Accessibility is something I have been becoming more and more interested in. It seems to be a natural progression from usability. When designing for the web, there are the obvious things you can do like including “alt” tags in your images to identify them, providing text equivalents of documents which require a plugin and evaluating color schemes for those with color blindness.

When thinking of the handicap and the web, the first two groups who come to mind are blind and deaf people. We know about screen readers (like JAWS and IBMs reader) and try to develop content that will make sense to them. Audio can be captioned.

We try our best to provide accessibility to the deaf and blind. But what about the other groups?

I came across this problem at work. If you have ever used a screen reader, you know that it doesnt have the selective attention a user reading a screen does. Basically it reads everything. This is a good thing of course, but sometimes the repetition of similar data throughout a site would like to be skipped over (such as a common set of navigation). The solution to this is easy, or so I thought. Lets use a “Skip Navigation” anchor. Sometimes you want this link to be available to all users, but common practice is to hide is someway so it stays out of the design.

Here was my initial idea:

<a href="#skipnav" style="display:none;position:absolute;">Skip Navigation</a>

<ul><li><a href="#">link name</a></li></ul>

<a name="skipnav"></a>

After thinking about it,display:none wouldnt work in JAWS so I adjusted my code to use visibility:hidden. Since the element was absolute, it wouldnt offset any other elements. This allows anyone using a text browser, mobile device or older browser (we disable stylesheets for older browsers so there is no chance of “missing” information) to see and use this functionality.

My boss then mentioned the thing I didnt consider: What if the person wasnt blind or deaf, but handicap in another way?

Interesting, I had never considered it. There are certainly people who can see, but cannot use a mouse. There are certainly computers running a GUI who may not be using a mouse. Looking over my solution, I realised there was no way for one of these users who are using the CSS to tab through the page and discover the “skip nav” hotspot. How was everyone else doing it?

Hopping over to a few of my sites, I quickly found out that many of them did not consider this option either. A List Apart also uses the “hidden” idea and it is impossible to tab to the hotspot. Some sites included the “skip nav” in the design so this was a non-issue, but I didnt want it visible to our typical user. I found a few examples of people using a 1×1 transparent image, but I find this to be a crude hack and undesirable use of an image.

With the image idea still stuck in my head, I came up with something less crude, however still pretty much a hack:

<a href="#skipnav" title="Skip Navigation" style="position:absolute;">&nbsp;</a>

<ul><li><a href="#">link name</a></li></ul>

<a name="skipnav"></a>

I am more accepting of the white space than of a useless image. The screen reader will read the title of the link and get the description of its action.

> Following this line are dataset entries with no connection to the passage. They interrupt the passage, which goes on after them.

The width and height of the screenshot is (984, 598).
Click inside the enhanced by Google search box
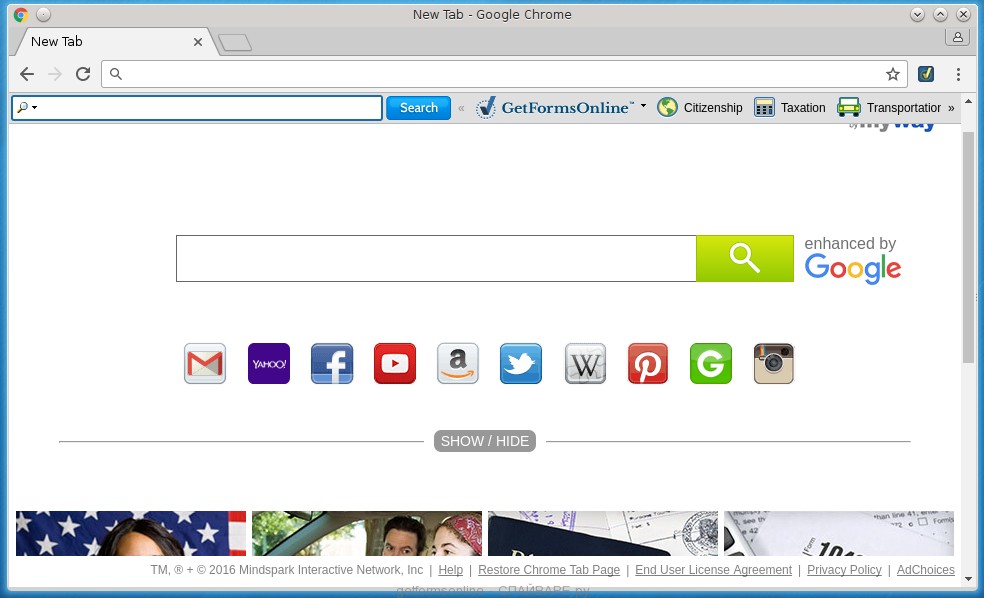point(435,258)

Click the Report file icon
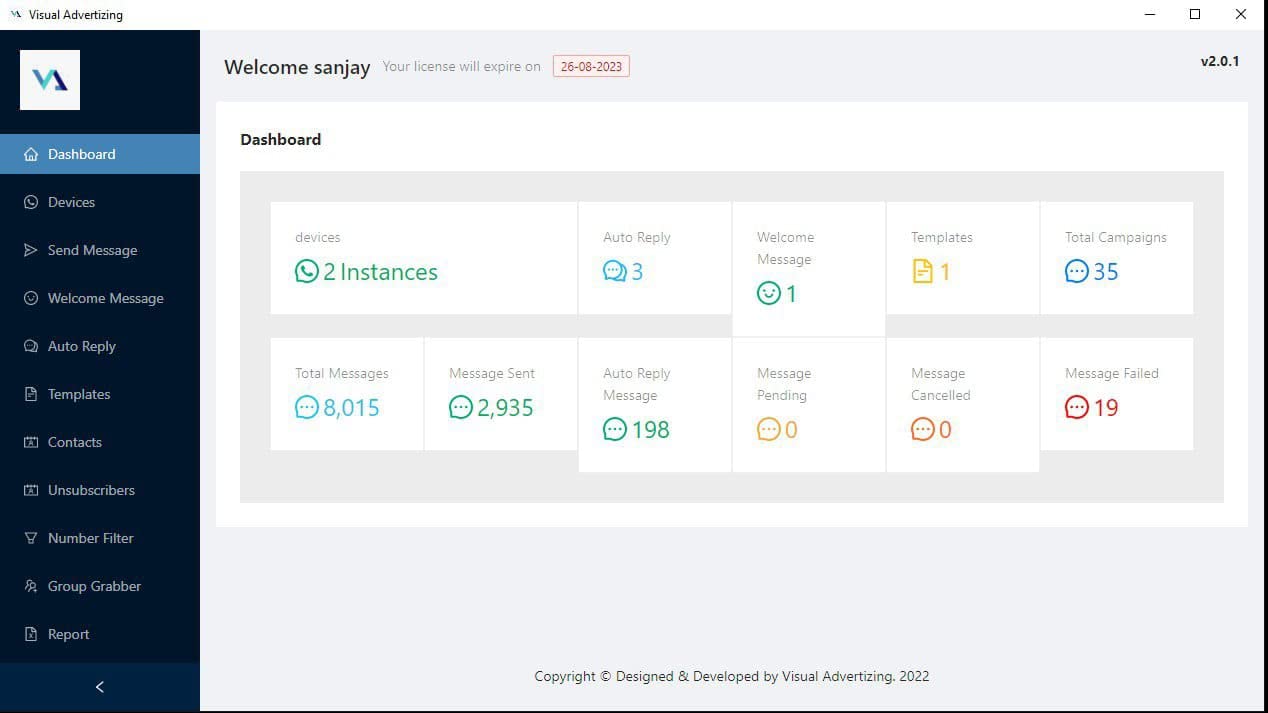pyautogui.click(x=30, y=634)
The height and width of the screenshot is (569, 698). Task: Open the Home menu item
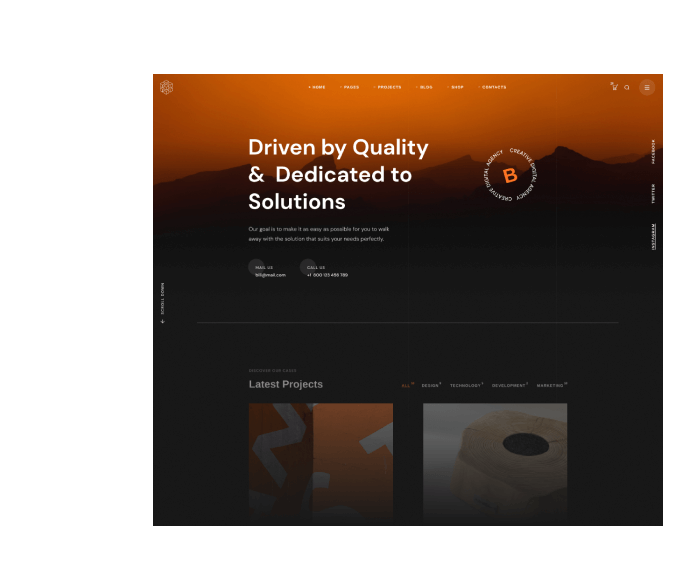(x=318, y=88)
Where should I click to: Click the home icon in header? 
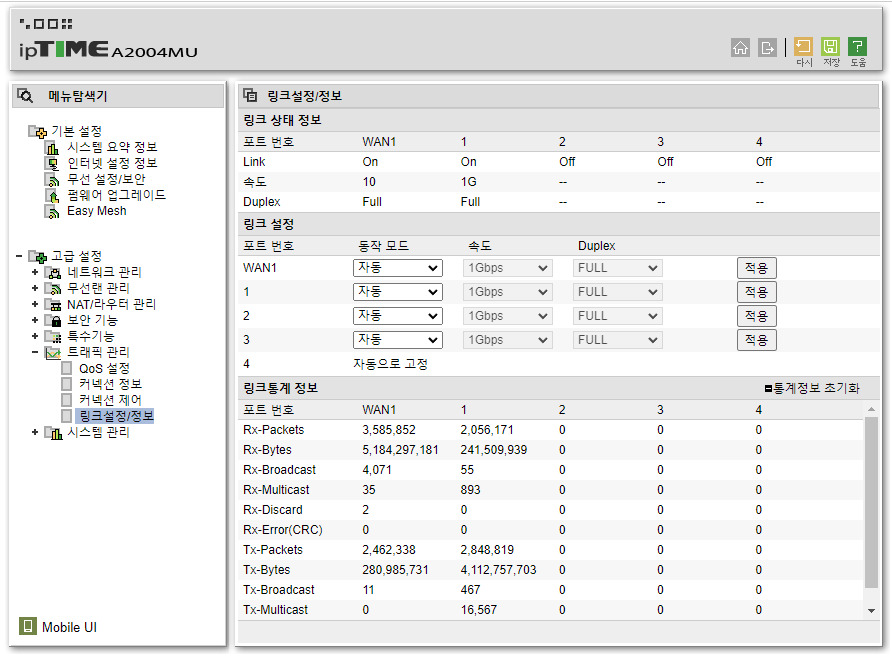click(x=740, y=47)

Someone tabbing through will be able to identify the action of the link by a descriptive reference. It would work the same way if a transparent image was used, but to me this doesnt feel as ugly.

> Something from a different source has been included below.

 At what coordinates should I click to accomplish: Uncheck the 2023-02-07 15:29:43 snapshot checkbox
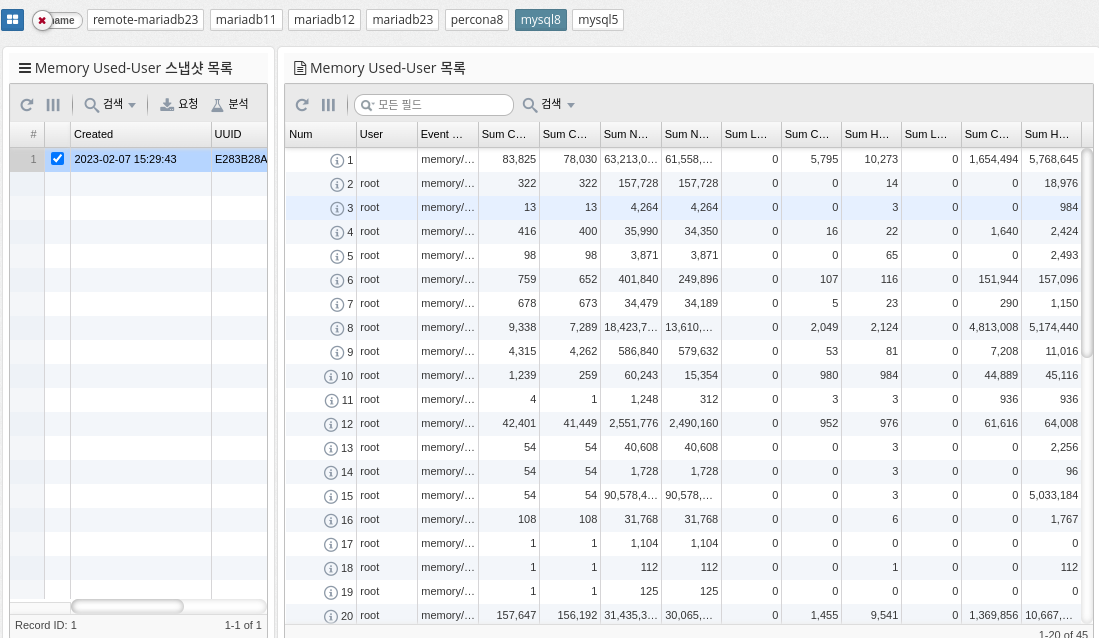point(57,159)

There is however an issue with linyx and links. They do not display anchor titles and the link is difficult to identify and use. How big of a deal is it that a user using lynks/links cannot skip through the navigation? Relatively small. I hate having unresolvable problems.

Does anyone have any other suggestions?

2 Responses to “Accessibility and the Forgotton Audiences”

  1. on 11 Feb 2005 at 12:50 pmSeele Varcuzzo

    ergh. has anyone gotten it to work in IE? i can tab to focus on the link but it wont jump to its marker. grr.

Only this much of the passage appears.